» Dataset excerpts:
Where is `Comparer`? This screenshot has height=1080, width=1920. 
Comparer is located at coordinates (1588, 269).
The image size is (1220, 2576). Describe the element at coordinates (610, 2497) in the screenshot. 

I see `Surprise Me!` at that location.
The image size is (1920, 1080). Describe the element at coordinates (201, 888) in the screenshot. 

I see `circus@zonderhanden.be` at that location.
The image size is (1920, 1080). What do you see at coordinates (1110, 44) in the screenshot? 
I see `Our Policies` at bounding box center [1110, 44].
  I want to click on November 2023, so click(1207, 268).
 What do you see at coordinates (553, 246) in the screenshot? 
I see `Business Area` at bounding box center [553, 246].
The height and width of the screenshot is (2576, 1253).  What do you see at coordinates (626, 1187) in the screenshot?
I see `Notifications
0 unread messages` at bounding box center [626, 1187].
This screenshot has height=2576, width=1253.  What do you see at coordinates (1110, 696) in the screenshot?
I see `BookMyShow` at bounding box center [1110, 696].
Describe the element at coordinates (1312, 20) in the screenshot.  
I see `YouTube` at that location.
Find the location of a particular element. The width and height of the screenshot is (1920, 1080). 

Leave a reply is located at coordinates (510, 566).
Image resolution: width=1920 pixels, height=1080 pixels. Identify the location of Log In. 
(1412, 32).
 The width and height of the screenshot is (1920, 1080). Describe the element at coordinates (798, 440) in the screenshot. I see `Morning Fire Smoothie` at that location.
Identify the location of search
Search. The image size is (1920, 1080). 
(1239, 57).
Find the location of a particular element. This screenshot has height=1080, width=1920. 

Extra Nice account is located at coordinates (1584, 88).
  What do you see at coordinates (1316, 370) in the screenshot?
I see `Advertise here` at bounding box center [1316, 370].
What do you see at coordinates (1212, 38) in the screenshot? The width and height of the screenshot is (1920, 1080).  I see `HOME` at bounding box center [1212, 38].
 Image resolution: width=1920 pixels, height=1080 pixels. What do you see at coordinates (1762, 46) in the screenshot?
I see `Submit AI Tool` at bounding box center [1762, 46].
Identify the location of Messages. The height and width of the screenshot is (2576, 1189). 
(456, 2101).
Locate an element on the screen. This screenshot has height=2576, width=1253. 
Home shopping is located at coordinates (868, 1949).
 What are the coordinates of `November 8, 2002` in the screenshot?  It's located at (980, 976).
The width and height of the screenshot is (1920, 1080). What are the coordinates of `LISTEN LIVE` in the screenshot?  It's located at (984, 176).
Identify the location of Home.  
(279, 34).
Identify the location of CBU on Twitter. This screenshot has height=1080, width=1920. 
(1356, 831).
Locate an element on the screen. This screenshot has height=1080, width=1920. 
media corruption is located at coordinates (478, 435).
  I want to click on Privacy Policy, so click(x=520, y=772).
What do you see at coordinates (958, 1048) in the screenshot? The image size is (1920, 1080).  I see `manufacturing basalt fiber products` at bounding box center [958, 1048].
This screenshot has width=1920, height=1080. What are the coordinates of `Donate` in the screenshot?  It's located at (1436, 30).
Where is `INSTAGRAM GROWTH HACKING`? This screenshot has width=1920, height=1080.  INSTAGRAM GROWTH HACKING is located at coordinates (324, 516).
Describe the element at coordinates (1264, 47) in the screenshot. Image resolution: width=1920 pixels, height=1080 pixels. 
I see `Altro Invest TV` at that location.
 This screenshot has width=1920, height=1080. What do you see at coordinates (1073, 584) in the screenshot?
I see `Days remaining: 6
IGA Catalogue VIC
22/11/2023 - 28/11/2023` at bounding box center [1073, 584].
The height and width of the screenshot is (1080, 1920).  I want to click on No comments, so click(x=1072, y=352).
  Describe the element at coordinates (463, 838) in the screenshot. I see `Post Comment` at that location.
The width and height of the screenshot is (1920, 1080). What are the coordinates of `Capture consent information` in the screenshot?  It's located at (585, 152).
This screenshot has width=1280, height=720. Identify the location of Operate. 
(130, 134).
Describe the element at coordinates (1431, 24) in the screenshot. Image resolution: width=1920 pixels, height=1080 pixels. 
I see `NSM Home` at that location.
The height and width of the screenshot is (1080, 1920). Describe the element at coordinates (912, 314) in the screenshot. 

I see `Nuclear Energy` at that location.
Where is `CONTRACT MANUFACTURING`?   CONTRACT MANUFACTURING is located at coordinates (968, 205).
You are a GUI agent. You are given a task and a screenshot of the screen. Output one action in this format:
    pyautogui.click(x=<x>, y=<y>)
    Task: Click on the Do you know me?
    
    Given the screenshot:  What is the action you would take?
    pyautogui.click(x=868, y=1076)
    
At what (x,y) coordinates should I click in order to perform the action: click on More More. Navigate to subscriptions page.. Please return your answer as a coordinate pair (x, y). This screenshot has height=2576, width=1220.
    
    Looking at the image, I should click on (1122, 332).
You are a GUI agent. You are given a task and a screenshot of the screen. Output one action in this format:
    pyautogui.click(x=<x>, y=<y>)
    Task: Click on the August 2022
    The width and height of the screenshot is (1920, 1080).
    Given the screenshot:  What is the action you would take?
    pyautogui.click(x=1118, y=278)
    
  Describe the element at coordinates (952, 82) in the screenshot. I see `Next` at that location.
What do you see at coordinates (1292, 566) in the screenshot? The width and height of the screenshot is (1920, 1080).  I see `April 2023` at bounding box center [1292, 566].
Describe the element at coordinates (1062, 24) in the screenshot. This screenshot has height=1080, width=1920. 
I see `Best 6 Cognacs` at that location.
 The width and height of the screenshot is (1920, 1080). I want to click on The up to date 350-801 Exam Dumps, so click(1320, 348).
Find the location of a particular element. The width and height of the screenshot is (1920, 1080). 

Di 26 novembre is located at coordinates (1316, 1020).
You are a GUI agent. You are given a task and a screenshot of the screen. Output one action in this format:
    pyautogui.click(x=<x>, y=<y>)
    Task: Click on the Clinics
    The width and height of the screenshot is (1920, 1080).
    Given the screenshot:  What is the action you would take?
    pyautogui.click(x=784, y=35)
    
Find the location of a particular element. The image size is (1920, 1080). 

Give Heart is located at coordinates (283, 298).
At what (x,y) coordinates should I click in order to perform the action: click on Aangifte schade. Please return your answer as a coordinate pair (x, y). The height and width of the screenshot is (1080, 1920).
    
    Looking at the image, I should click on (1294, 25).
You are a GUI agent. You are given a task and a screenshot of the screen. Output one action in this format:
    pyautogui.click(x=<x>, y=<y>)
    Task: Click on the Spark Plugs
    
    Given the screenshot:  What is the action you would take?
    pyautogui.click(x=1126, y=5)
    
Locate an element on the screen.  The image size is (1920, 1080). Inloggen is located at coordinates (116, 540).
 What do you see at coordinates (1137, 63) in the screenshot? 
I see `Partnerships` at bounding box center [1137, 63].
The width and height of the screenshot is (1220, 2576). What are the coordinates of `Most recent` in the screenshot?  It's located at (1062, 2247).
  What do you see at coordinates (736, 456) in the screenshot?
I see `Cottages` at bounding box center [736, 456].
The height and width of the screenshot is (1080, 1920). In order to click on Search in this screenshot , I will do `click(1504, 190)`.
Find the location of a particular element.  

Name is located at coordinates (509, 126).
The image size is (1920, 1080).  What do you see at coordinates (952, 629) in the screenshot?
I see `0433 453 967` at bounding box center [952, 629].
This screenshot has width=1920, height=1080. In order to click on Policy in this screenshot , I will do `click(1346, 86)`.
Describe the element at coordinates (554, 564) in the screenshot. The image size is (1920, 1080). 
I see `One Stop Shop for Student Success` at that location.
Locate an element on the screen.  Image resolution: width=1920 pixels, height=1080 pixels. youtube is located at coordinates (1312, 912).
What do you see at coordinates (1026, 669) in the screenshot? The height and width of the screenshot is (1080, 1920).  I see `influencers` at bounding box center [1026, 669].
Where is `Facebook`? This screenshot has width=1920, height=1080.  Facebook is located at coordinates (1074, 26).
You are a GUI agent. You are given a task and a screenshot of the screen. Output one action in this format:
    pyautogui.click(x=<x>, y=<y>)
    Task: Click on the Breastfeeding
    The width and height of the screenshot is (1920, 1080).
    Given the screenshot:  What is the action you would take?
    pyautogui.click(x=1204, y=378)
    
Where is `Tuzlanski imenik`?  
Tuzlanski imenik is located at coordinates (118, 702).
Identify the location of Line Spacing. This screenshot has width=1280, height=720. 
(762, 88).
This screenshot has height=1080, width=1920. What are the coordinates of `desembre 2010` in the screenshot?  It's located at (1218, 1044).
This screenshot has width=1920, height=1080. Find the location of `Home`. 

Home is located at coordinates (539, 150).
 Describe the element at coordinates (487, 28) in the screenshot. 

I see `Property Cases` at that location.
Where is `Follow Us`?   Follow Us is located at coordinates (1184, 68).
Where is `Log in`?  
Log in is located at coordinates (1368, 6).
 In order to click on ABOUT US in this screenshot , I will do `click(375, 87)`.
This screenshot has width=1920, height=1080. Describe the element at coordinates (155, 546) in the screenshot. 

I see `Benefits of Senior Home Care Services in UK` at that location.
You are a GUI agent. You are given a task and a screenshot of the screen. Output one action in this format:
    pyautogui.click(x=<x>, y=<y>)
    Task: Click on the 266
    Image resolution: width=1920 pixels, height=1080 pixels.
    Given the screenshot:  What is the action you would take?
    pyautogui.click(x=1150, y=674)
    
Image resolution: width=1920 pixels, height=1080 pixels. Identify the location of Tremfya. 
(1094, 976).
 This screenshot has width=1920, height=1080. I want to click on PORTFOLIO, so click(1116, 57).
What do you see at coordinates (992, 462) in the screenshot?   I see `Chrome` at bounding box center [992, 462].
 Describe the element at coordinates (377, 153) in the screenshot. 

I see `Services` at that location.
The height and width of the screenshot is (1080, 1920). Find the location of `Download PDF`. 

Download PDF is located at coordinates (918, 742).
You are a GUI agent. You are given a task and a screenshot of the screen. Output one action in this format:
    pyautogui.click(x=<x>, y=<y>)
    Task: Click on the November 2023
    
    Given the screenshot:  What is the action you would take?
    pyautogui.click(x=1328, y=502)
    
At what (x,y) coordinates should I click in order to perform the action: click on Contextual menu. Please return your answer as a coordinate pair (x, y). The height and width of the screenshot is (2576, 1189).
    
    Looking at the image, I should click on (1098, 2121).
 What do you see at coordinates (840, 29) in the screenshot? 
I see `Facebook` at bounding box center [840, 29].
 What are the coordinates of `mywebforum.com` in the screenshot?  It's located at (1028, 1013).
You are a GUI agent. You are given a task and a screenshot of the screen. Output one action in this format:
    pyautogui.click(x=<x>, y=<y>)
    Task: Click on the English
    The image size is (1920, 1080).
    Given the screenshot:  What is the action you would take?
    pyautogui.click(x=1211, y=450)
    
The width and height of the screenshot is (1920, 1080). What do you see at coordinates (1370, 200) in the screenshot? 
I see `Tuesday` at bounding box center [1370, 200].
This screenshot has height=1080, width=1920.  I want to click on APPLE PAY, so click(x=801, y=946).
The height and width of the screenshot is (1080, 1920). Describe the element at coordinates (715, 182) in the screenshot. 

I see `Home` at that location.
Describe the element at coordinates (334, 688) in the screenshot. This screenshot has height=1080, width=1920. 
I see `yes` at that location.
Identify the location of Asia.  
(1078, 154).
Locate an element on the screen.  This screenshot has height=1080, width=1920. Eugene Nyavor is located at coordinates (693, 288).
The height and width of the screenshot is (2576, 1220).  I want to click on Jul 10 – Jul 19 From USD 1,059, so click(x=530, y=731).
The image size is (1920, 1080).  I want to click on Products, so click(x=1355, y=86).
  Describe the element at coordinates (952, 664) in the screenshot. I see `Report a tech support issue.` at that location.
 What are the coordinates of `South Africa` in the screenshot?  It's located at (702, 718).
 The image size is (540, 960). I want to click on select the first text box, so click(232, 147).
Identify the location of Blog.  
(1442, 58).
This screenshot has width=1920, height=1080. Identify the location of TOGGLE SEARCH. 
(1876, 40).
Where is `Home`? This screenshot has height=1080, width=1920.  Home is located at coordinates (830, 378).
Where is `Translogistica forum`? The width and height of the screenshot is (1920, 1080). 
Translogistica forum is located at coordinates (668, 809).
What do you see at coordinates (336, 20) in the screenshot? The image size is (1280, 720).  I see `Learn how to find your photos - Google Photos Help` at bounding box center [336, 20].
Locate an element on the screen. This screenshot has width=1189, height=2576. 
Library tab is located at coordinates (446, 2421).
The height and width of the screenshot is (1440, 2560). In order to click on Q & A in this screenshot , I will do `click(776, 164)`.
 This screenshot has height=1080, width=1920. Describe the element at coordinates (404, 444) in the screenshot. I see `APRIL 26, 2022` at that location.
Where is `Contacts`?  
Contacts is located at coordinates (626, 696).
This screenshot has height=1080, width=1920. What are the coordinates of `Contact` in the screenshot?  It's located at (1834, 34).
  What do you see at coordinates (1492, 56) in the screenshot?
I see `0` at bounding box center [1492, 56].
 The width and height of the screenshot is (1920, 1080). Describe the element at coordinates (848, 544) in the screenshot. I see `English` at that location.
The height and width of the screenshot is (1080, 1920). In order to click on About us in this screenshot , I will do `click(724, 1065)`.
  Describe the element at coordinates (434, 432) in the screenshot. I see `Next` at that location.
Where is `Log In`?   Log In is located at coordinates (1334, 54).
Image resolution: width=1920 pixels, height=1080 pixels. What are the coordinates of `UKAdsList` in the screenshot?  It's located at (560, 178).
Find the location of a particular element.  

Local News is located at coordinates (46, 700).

» Exercise instructions:
Turn the records above into a numbered list, from the line with "The height and width of the screenshot is (1080, 1920). Find" to the line with "pyautogui.click(x=1328, y=502)", ends included. Leave out blank lines and give only those lines.

» Solution below:
1. The height and width of the screenshot is (1080, 1920). Find the location of `Download PDF`. 
2. Download PDF is located at coordinates (918, 742).
3. You are a GUI agent. You are given a task and a screenshot of the screen. Output one action in this format:
4.     pyautogui.click(x=<x>, y=<y>)
5.     Task: Click on the November 2023
6.     Given the screenshot:  What is the action you would take?
7.     pyautogui.click(x=1328, y=502)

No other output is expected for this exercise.